- The Washington Times - Wednesday, May 24, 2006

Former Treasury Secretary Lloyd Bentsen, who won respect from both sides of the aisle in his 28 years in Congress and as the 1988 Democratic vice-presidential nominee, died yesterday at his Houston home, his family said. He was 85.

Mr. Bentsen, a pro-free-enterprise Democrat who was successful in business before he went into politics, handed George Bush his first electoral defeat — in the 1970 race for the U.S. Senate seat once held by liberal Democrat Ralph Yarborough.

As Massachusetts Gov. Michael Dukakis’ 1988 presidential running mate, Mr. Bentsen scored one of the most memorable debating points ever. Mr. Bush’s vice-presidential choice, Dan Quayle, had just defended his record, arguing that he had as much congressional experience under his belt as John F. Kennedy had when he ran for president.

Mr. Bentsen’s cadenced reply, which made even the most partisan Quayle viewers wince, was: “Senator, I served with Jack Kennedy. I knew Jack Kennedy. Jack Kennedy was a friend of mine. Senator, you’re no Jack Kennedy.”
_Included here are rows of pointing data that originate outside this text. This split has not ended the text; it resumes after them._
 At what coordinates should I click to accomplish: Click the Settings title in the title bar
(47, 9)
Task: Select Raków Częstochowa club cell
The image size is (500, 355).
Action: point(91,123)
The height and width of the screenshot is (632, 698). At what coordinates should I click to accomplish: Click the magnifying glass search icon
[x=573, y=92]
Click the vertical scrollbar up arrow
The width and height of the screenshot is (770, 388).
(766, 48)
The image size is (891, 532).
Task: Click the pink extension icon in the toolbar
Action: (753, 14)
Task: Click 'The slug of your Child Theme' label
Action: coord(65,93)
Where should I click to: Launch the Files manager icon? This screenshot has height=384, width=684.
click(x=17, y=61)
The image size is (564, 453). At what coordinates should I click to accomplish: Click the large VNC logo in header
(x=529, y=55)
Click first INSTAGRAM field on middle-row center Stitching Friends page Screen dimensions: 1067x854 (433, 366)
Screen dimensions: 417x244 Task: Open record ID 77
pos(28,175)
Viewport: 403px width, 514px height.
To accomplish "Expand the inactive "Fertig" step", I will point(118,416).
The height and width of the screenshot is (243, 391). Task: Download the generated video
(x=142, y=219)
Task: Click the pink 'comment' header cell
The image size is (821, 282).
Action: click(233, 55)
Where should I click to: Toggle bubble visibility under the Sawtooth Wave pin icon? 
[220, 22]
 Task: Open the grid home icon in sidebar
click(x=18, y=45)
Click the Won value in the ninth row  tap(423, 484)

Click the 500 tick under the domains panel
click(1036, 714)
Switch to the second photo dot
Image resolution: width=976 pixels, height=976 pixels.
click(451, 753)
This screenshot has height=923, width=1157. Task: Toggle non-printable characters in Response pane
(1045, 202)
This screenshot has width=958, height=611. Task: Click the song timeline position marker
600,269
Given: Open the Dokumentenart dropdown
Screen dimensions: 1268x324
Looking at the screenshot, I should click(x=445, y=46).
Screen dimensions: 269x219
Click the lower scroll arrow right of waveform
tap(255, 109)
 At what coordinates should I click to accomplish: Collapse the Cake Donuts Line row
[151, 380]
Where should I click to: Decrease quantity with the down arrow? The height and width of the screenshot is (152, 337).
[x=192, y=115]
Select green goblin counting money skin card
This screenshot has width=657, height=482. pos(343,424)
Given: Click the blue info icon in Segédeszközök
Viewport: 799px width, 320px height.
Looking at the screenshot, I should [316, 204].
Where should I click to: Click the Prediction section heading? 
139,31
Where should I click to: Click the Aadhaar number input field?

Mr. Bush’s son paid a presidential tribute to Mr. Bentsen yesterday.

“Laura and I and the entire Bush family are saddened by Lloyd Bentsen’s death,” President Bush said. “During his time in Congress, he was known for his integrity and for seeking bipartisan solutions to issues facing our nation. … Lloyd Bentsen was a man of great honor and distinction.”

Texas Gov. Rick Perry, a Republican, ordered state buildings to fly their flags at half-staff for five days.

Sen. John Cornyn, Texas Republican, called Mr. Bentsen “a giant in politics, respected on both sides of the aisle.”

Although Mr. Bentsen’s aides sometimes tried to portray him as a liberal, longtime Bentsen friend and fellow Democrat J.D. Williams told The Washington Times: “On social issues, he was moderate, slightly right of center — and on taxes, a prudent conservative.”

As President Clinton’s first Treasury secretary, however, Mr. Bentsen lobbied through Congress the 1993 tax increases Mr. Clinton wanted, which amounted to the second largest tax increases in history.

“He was a great human being and a great marksman whose public career unfortunately ended at Treasury, about 200 yards short of where it should have: in the Oval Office,” said Mr. Williams, a District-based lobbyist who often hunted with Mr. Bentsen on the Bentsen ranch in South Texas.

Born in Mission, Texas, on Feb. 11, 1921, Mr. Bentsen later earned a law degree from the University of Texas and won the Distinguished Flying Cross as an Army Air Force pilot in World War II.

In 1950, during the Korean War, he said President Truman should threaten communist China with nuclear weapons. In the 1960s, he opened to blacks the formerly whites-only hotel he owned in Houston. After his 1970 election to the Senate, he won re-election by ever-widening margins.

He is survived by his wife of 63 years, Beryl Ann “BA” Bentsen, and three children.